[Source data]
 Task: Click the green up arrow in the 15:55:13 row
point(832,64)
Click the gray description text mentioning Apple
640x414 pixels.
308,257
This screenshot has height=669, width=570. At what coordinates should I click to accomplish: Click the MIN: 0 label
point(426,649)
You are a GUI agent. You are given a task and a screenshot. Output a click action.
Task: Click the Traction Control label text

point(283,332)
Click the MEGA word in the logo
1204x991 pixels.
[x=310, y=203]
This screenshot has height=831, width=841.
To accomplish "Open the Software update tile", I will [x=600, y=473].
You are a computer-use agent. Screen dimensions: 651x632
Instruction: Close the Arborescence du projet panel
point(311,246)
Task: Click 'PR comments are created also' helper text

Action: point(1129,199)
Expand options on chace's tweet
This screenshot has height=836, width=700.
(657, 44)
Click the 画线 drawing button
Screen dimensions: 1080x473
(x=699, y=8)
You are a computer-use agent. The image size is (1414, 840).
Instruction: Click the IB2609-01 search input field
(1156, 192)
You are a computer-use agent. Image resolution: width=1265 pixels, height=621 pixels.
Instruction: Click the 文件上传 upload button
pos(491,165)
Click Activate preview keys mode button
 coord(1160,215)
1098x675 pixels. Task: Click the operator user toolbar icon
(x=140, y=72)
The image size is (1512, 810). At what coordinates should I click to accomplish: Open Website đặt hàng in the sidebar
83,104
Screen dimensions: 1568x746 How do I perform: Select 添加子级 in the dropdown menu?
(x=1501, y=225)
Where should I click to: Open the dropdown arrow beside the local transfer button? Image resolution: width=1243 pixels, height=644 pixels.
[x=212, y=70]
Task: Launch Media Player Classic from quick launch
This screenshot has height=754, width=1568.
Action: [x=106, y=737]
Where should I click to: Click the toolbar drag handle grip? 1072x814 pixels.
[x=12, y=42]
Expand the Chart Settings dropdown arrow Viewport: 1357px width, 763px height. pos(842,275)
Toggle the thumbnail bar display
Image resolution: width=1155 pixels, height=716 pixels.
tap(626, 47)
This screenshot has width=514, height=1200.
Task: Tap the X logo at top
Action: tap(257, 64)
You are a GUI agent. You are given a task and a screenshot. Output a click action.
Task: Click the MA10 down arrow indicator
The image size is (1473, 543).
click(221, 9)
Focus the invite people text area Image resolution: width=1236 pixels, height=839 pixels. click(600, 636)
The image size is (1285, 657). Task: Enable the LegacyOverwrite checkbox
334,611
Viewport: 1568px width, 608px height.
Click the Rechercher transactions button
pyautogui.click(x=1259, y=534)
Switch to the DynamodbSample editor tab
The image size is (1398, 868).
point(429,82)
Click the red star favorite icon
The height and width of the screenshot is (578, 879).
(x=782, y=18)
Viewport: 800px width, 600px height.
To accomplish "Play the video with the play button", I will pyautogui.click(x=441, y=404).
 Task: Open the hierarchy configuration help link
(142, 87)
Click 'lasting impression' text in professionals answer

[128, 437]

• **WHAT THE TASK ASKS**
Output only an exact transcription of the lines above from the one with "Task: Click 'PR" up to and including the one with "You are a computer-use agent. Image".

• **TASK OUTPUT**
Task: Click 'PR comments are created also' helper text

Action: point(1129,199)
Expand options on chace's tweet
This screenshot has height=836, width=700.
(657, 44)
Click the 画线 drawing button
Screen dimensions: 1080x473
(x=699, y=8)
You are a computer-use agent. The image size is (1414, 840).
Instruction: Click the IB2609-01 search input field
(1156, 192)
You are a computer-use agent. Image resolution: width=1265 pixels, height=621 pixels.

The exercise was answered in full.